What is a Limit Order?

Jun 11, 2018 | BEGINNER, INVESTING 101

A limit order is an order to buy or sell a stock at a specific price. A buy limit order initiates a purchase at a set price or below. A sell limit order sells stock for a set amount or higher.

Unlike a market order, in which investors purchase stock at the current market price, buy limit orders allow you to set a price at which you want to buy a stock. If the stock reaches that price, a market order is initiated and shares are purchased at the price set by the limit order.

The same applies to a sell limit order. After you set a sell limit order, the shares will only be sold when market price reaches that number and a buyer agrees to buy for the sell limit price.

Limit orders allow investors to take advantage of market volatility and help you avoid paying more than you want for a stock or selling for less than you’d like.

Of course, there are limitations. If you set the limit price too high on a sell limit or too low on a buy limit, the order can be canceled and investigated.

Some brokerages also charge higher commissions on limit orders which can cut into your profits, so be sure to check with your brokerage before attempting to set limit orders.

Another factor to consider is that when setting a limit order, execution is not guaranteed. Because your stock will only be bought or sold if that set price is reached, it is possible – and likely – that the set price will not be reached and you will miss the opportunity to buy or sell when most advantageous.

Limit orders can be set up as day limit orders or good till canceled (GTC) limit orders.

Day limit orders are only good for the day in which they are set. For example, if I were to set a day limit order at the opening of the stock market today, it would automatically cancel at the end of today’s stock market hours.

A GTC limit order, on the other hand, is in effect until canceled.
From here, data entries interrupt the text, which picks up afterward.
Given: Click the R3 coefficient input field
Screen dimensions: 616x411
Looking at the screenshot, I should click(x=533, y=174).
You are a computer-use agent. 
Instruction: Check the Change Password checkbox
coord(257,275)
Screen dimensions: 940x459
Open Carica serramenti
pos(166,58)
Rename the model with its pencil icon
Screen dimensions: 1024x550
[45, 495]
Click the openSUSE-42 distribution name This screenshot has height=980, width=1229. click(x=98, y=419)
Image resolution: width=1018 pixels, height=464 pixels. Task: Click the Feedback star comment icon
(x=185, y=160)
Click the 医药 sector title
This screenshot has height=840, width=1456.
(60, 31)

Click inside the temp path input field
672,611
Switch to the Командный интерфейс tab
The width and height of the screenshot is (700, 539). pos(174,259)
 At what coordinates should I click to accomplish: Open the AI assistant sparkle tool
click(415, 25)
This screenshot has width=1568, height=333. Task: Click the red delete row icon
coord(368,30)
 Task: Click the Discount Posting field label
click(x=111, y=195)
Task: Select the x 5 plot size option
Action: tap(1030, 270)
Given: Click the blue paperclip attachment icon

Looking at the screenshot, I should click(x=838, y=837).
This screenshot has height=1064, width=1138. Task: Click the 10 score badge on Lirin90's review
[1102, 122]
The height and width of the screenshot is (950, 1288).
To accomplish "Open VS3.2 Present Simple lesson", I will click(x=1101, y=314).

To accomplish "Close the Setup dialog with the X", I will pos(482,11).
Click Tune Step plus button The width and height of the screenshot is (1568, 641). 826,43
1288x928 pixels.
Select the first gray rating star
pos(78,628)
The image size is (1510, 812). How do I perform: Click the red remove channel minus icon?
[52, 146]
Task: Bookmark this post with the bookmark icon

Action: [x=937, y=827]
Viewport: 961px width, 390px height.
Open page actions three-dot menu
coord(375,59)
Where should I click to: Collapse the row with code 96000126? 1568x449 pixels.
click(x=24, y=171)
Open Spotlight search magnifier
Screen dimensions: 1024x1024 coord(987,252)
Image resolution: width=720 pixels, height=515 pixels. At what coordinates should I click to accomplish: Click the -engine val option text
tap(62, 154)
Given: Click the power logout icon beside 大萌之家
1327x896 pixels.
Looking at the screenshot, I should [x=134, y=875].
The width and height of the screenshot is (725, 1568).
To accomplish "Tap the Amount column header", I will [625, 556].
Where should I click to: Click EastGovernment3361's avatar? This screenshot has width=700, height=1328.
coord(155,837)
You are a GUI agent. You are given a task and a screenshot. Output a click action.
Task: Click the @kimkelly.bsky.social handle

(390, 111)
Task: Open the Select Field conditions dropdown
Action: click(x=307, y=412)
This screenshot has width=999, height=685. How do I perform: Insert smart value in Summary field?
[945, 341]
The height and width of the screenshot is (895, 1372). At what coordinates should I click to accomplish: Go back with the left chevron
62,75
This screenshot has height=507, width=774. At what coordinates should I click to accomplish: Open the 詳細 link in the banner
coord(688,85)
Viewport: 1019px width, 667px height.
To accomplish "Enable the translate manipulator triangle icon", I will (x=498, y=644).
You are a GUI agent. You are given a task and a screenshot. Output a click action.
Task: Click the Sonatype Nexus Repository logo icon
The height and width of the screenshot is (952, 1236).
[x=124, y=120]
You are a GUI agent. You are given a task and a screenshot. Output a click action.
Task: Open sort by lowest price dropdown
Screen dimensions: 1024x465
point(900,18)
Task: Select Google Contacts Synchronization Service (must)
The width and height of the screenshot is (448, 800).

In other words, if I set a GTC limit order today, it will remain in effect until I cancel it or until the set price is reached and the stock is traded.

Some brokerages do set limits on GTC orders – 60-90 days for most brokerages. Of course, you can always initiate another GTC order if it is canceled by your broker.

Setting limit orders can eliminate some risk and stress for investors, but also carries its own set of risks. Investors should be sure they understand all risks before investing in the stock market.